E’ invece l’Africa allucinata di Peter Gabriel a dominare la filastrocca etno-ambient di Dog’s Mind, sprofondata in un’accesa luce vermiglia che ci inquieta come le allusioni politiche del testo, rese esplicite da un mini-comizio in cui veniamo invitati a “votare sempre alle piccole elezioni, perché partendo dalle piccole cose si cambiando anche quelle più grandi”. E’ poi la volta di Everybody’s Coming To My House, irresistibile singolo di lancio dell’ultimo lavoro, perfetto blend di tecnologia e tribalità in una resa maggiormente corale rispetto alla versione in studio, con tanto di finale a cappella declamato da una piramide umana e un gioco di luci che pare riprodurre l’interno di un alveare.
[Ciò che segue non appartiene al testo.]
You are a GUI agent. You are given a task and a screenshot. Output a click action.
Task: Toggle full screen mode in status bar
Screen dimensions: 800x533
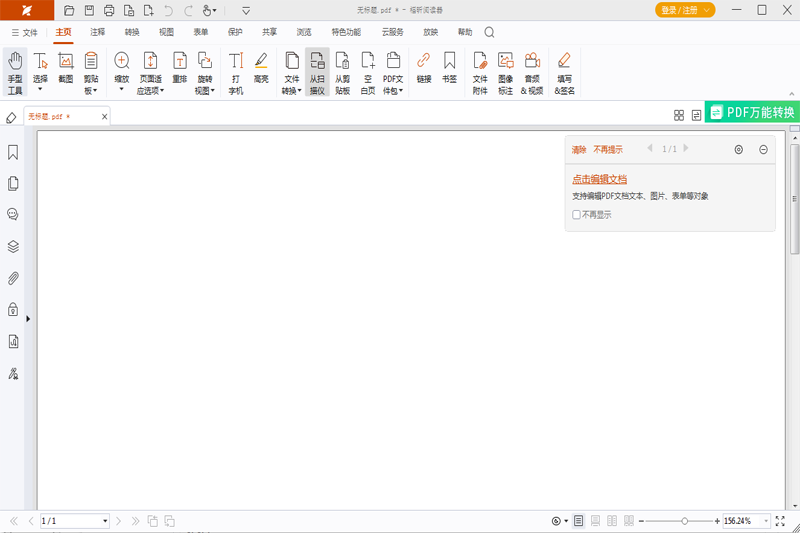pyautogui.click(x=781, y=521)
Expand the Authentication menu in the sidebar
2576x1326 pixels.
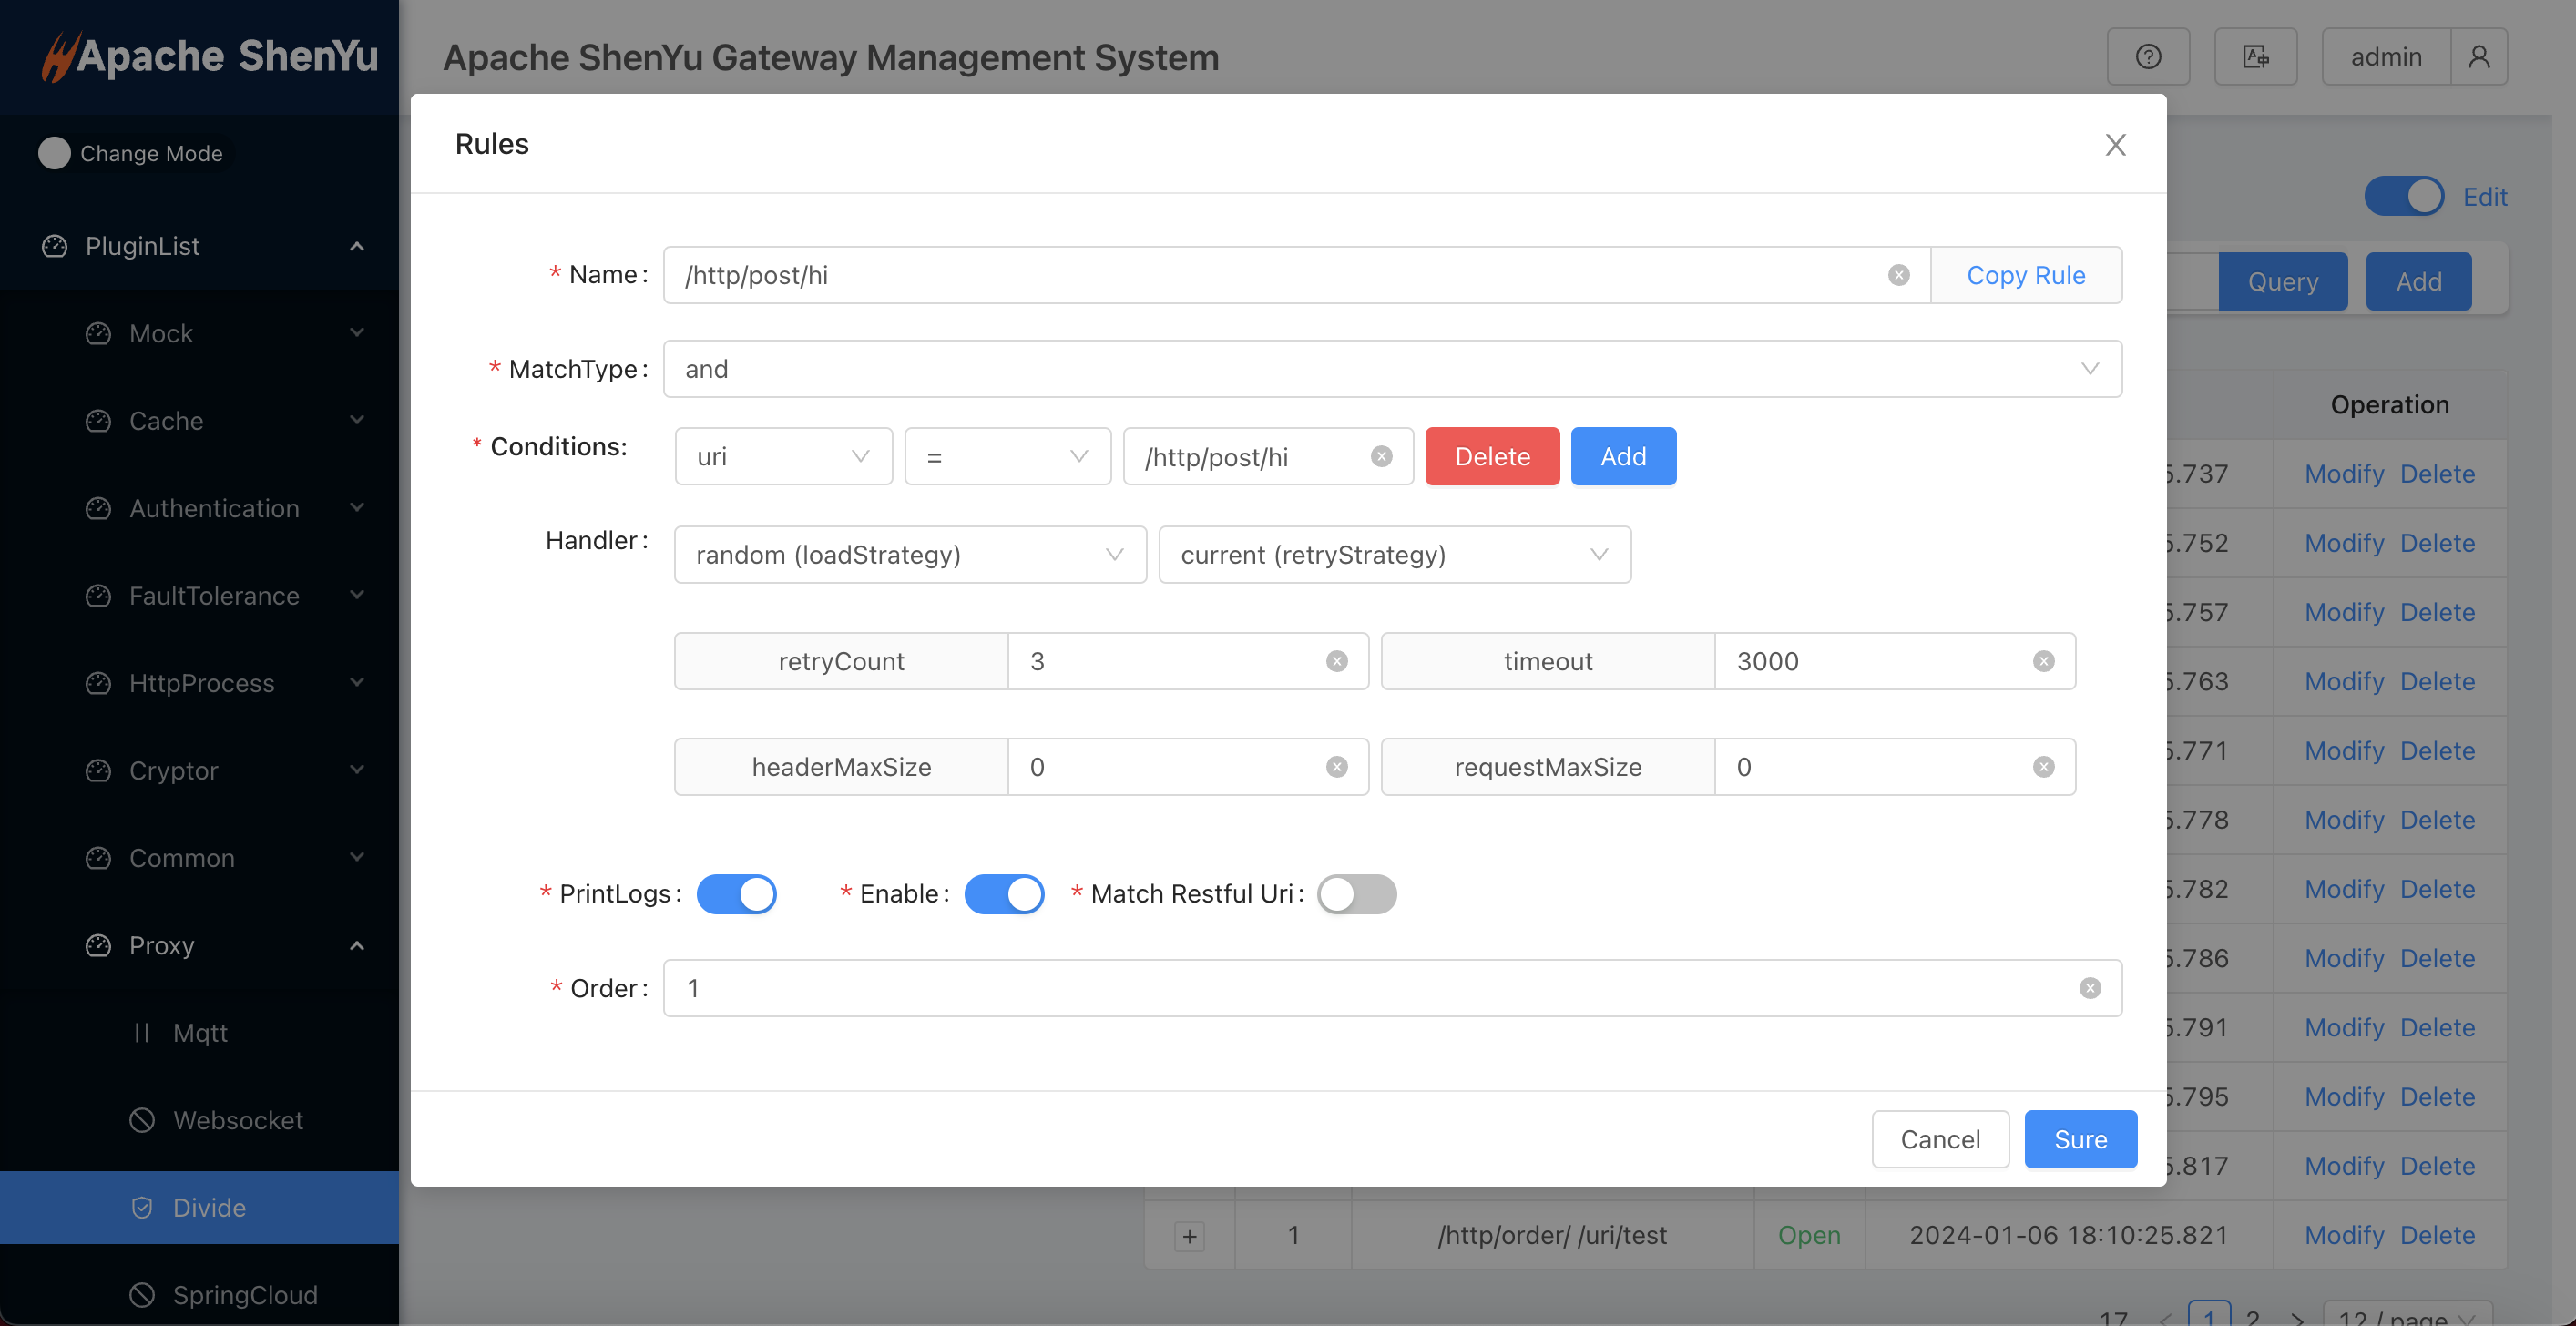tap(214, 508)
Constatata l’evidente febbre danzante che ha ormai contagiato un po’ tutti, lo scaltro David decide di portarci a bollore con due attesi pezzi da novanta del repertorio Talking Heads: se This Must Be The Place poggia tutta sulle saltellanti coreografie degne di un corpo di ballo con tutti i crismi, Once In A Lifetime fa anche meglio grazie all’arguta fantasia dell’illuminazione, che durante le strofe bracca il leader con un occhio di bue stile rapimento alieno, per poi esplodere in sprazzi accecanti nell’incontrollata effervescenza dei ritornelli. Ci si ricompone un po’ su Doing The Right Thing, forse la più riuscita tra le composizioni recenti, ancora una volta impreziosita da una splendida trovata scenica: per gran parte dell’esecuzione Byrne è in scena con il solo suonatore di grancassa, incorniciato dalle mani degli altri strumentisti che spuntano dai lati, mentre nell’ultima porzione si scatena in una corsa epilettica insieme ai coristi, prima di crollare sfinito su una sedia. In Toe Jam (tandem con Fatboy Slim accompagnato in origine da un irriverente video, che Byrne si scusa di non poter riprodurre dal vivo) i musici si ricompattano schierandosi uno di fianco all’altro, tra una chitarrina in odor di Paul Simon e un selvatico ponte per sole percussioni.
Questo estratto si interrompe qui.